Taylor Swift’s ‘1989’: Review Revue
Welcome to 1989!
After what’s seemed like a full year’s worth of promotional duties packed into the past one or two months, Taylor Swift‘s first official foray into pop music has finally arrived.
The sparkling set, which includes #1 smash “Shake It Off,” “Out Of The Woods” and her effervescent ode to the Big Apple “Welcome To New York,” is already on track to becoming one of the year’s highest sellers (if not the highest seller), but how does it stack up among music critics ’round the world?
Check out what the critics are saying after the jump.
:: Billboard gave the album 4 out of 5 stars, and hailed 1989 as her “best work” to date: “Executive-produced by Swift and Martin, two of the all-time biggest hitmakers, the LP could have been an overstuffed Frankenstein of battling ideas. But instead it’s Swift’s best work — a sophisticated pop tour de force that deserves to be as popular commercially as with Robyn-worshipping bloggers; an album that finds Swift meeting Katy and Miley and Pink on their home turf and staring them down.”
:: TIME also praised the record, as well as its ability to distract from the tabloid-ready subject matter at hand: “As long as Swift writes autobiographically, her romantic affairs will be the subject of speculation, but it’s the expertly crafted sound of 1989 that marks her most impressive sleight of hand yet–shifting the focus away from her past and onto her music, which is as smart and confident as it’s ever been. Who are these songs about? When they sound this good, who cares?”
:: The New York Times was similarly swept away, drawing a comparison to a certain universally hailed crooner: “By making pop with almost no contemporary references, Ms. Swift is aiming somewhere even higher, a mode of timelessness that few true pop stars — aside from, say, Adele, who has a vocal gift that demands such an approach — even bother aspiring to.”
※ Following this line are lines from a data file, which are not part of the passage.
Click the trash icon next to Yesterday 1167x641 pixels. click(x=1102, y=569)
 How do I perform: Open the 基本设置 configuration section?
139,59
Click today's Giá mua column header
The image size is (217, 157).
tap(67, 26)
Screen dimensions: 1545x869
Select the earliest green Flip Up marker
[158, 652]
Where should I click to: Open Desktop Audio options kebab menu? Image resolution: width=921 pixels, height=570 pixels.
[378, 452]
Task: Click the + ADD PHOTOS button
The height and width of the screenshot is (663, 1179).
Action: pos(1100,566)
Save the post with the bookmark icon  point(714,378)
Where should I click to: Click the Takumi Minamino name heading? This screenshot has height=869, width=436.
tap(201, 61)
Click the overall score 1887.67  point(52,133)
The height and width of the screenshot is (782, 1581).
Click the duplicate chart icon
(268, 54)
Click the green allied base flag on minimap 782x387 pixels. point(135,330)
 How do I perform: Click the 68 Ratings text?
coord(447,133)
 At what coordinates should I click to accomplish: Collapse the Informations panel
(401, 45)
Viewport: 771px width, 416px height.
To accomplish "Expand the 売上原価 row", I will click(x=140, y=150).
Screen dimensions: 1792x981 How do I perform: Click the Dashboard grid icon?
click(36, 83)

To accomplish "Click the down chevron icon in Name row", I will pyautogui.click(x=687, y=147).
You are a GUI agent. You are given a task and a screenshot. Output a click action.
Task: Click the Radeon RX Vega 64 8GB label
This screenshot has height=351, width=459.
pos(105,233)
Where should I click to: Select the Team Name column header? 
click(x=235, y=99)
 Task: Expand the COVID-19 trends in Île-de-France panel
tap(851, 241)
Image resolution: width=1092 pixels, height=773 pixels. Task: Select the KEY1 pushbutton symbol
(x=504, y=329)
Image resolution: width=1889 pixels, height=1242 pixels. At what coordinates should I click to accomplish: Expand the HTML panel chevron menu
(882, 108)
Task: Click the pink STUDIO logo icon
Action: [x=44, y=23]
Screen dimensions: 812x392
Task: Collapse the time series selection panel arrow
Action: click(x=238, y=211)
:: The Guardian gave Taylor 4 out of 5 stars, but felt something was missing: “Swift’s fifth record is a bold, gossipy confection that plays to her strengths – strengths which pretty much define modern pop, with its obsession with the private lives of celebrities and its premium on heightened emotion. The album’s one failing? There’s no obvious single here as unequivocally great as I Knew You Were Trouble.”
:: The New York Daily News, however, found flaws in the subject matter, giving the album 3 out of 5 stars: “The teenage dreaminess of it all reeks of protecting market share. It suggests Swift didn’t dare try to grow, lest she leave her core fans – very young girls – behind. That strategy will thrill her record company and her financial advisor. But it leaves her looking stunted and scared. She ends up as a just a teen-pop machine – and as someone who has yet to figure out how to act her age.”
:: Telegraph gave the album 4 out of 5 stars, pointing out Tay’s avoidance of attaching to EDM trends: “Appropriately, for an album named after the year of Swift’s birth, the sound taps into a fad for the cheesy synths and sharp drum machines of the Eighties. There’s a wider range of dynamic contrast than you find on a lot of overproduced EDM hits but, none the less, the immediate impression is slick; candyfloss cheerleading, full of American fizz.”
:: While Entertainment Weekly gave the record a solid B: “In some small-minded circles, country has a junior-varsity rep, while pop is the Olympics. And Swift wants us to know she’s ready for her shot at an all-around gold medal. With 1989, she should earn at least a silver.”
:: And finally, Newsday was dancing all the way to the end: “This is her most cohesive album yet, state-of-the-art pop that raises the bar for all pop stars, especially those who need a whole assembly line of songwriters and producers to build something a fraction as strong as “1989.” And it’s also one pretty grand good-time dance party.”